CP Daily: Monday March 27, 2023

Published 03:44 on March 28, 2023  /  Last updated at 05:34 on March 28, 2023  / Carbon Pulse /  Newsletters

A daily summary of our news plus bite-sized updates from around the world.

**Carbon Forward Asia is coming – May 2-3, Singapore**

Presenting CP Daily, Carbon Pulse’s free newsletter. It’s a daily summary of our news plus bite-sized updates from around the world. Subscribe here

TOP STORY

Australia’s Safeguard Mechanism passes in lower house of parliament after government strikes compromise with Greens

The Safeguard Mechanism passed the lower house of Australian parliament Monday and looks set to survive a Senate vote later this week after the Greens party announced it had negotiated with the Labor government a series of measures to strengthen the scheme, including putting a cap on absolute emissions and giving the climate minister broad powers to ensure projects don’t exceed the cap.

EMEA

European Commission to start auctions of REPowerEU permits in July

The European Commission said it plans to begin the sale of EUAs under the REPowerEU initiative in July, the market’s administrator said after the market closed on Monday, confirming earlier reports that the EU was eyeing a summer start to the process.
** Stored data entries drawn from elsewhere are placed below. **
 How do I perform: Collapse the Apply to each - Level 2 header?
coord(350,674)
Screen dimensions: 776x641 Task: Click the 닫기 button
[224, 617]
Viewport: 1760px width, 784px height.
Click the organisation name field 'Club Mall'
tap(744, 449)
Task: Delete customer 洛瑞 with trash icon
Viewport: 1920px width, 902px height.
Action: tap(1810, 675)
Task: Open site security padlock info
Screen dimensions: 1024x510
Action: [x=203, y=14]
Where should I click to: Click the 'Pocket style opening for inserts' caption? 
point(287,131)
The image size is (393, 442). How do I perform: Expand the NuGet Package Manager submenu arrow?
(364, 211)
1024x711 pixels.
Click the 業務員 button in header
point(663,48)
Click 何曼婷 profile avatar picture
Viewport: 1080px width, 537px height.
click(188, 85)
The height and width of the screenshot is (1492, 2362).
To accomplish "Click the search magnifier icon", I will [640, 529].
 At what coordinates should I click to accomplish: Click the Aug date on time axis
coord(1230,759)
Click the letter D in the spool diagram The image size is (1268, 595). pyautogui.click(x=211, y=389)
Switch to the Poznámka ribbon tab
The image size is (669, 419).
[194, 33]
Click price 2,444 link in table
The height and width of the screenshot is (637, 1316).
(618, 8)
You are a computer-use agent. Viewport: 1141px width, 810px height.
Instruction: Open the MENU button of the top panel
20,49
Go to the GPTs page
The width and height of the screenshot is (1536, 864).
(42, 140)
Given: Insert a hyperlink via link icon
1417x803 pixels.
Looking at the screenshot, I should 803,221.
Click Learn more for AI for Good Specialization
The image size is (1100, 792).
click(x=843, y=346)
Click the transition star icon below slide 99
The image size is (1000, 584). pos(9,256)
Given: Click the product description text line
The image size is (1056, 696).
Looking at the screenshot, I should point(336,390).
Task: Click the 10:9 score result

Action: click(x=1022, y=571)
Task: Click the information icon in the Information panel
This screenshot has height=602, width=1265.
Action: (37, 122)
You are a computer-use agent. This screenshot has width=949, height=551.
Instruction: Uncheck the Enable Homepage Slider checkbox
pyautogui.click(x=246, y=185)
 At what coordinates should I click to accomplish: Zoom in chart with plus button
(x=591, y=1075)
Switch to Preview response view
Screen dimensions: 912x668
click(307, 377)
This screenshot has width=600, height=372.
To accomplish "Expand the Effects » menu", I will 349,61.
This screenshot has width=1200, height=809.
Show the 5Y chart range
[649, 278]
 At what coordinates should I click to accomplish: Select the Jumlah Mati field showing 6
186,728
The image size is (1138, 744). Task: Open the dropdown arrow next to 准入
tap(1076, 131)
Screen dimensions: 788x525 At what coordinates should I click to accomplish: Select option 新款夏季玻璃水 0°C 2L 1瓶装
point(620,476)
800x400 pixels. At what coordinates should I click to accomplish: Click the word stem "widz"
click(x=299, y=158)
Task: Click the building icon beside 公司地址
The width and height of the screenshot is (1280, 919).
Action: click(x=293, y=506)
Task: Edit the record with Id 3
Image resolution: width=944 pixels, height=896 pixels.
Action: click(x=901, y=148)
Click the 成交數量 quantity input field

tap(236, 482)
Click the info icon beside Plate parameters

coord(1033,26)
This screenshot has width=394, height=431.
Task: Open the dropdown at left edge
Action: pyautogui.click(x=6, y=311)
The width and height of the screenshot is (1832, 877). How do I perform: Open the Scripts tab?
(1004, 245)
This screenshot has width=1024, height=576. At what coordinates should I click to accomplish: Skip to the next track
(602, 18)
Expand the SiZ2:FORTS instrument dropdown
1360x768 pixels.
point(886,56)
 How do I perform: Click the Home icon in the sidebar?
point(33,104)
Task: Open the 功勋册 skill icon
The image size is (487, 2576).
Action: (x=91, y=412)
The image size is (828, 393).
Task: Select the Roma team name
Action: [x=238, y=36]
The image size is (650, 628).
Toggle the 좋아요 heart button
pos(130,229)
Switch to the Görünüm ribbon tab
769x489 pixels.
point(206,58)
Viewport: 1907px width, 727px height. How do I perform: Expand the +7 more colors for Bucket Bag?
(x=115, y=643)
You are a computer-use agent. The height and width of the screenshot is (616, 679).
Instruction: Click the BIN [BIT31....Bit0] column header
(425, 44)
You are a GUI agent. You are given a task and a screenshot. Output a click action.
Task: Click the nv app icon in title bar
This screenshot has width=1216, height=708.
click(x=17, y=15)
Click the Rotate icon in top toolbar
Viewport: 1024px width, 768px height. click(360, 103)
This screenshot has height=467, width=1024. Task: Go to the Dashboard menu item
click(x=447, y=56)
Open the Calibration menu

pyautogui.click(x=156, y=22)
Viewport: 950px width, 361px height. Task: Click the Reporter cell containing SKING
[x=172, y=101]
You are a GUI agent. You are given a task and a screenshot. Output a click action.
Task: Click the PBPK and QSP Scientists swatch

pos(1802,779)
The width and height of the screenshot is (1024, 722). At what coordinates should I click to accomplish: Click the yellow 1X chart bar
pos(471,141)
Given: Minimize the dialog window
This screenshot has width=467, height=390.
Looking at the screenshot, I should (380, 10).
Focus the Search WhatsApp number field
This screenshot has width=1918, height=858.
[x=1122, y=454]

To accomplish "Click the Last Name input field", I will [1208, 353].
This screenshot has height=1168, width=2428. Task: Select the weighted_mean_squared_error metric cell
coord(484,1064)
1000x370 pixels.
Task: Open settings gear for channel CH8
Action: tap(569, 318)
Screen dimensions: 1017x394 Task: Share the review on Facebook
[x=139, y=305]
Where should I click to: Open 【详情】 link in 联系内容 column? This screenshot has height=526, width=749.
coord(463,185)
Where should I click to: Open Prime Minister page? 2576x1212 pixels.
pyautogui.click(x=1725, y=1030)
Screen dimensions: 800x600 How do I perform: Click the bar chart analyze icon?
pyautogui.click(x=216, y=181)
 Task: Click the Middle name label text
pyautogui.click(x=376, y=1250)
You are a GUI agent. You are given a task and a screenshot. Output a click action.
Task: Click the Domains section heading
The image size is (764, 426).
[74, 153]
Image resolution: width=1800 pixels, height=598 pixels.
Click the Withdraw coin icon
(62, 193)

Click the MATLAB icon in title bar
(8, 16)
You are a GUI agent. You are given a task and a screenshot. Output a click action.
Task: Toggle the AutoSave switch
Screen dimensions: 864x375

Euro Markets: EUAs post slight loss as market seeks direction after March futures expiry

European carbon posted a modest loss on Monday as traders prepared for the expiry of the March futures contract ahead of the end of the compliance period, while sources described the market as quiet and seeking direction ahead of the Easter holiday period and a carbon market conference this week.

EnBW posts marginal drop in 2022 ETS-covered fossil burn, brings forward coal phaseout

German utility EnBW reported a 1% fall in its ETS-covered thermal generation in 2022, according to results published Monday, but a double-digit rise in brown coal burn that will keep support for its compliance demand.

EU states to address stalled CO2 cars deal after Germany signals breakthrough

EU transport ministers are poised to consider approving the bloc’s stalled CO2 car standard this week after Germany signalled a breakthrough, though sources suggested that the compromise might not be smoothly adopted as other states seek more time to consider changes.

Latest Swiss carbon permit auction clears at new record

Switzerland’s latest carbon allowance auction has cleared at a new record high.

AMERICAS

Washington approves two registries to issue offsets for cap-and-trade compliance

Washington will accept offsets issued from two US-based carbon registries under the state’s WCI-modelled cap-and-trade system, the state’s environmental agency announced Monday, though it is unclear when compliance-eligible credit generation may commence.

RGGI Market: RGAs resist macroeconomic driven volatility, as traders examine programme review modelling inputs

RGGI Allowance (RGA) values traded within a narrow range through another volatile week for global markets tossed around amid ongoing banking sector nervousness and interest rate hikes, while participants assessed modelling scenarios ahead of the power sector carbon market’s first programme review meeting in 15 months.

Canadian carbon project financier closes fresh round of financing

A Canada-based carbon credit investor announced on Monday it had successfully closed its latest round of financing for climate mitigation projects.

VOLUNTARY

Buyer pays $52/t for first electric cooking offsets

A buyer has paid an average of $52/tonne for the first issued electric cooking carbon offsets as well as future units, a project developer told Carbon Pulse.

VCM Report: Prices slide as jitters spread from Credit Suisse debacle

Avoidance carbon credit prices slid lower over the past week, led by sharp losses in nature-based credits as the corporate world’s attention focussed on the unfolding global banking crisis following the near collapse of Credit Suisse, although removal offsets continued to tick higher to extend a trend.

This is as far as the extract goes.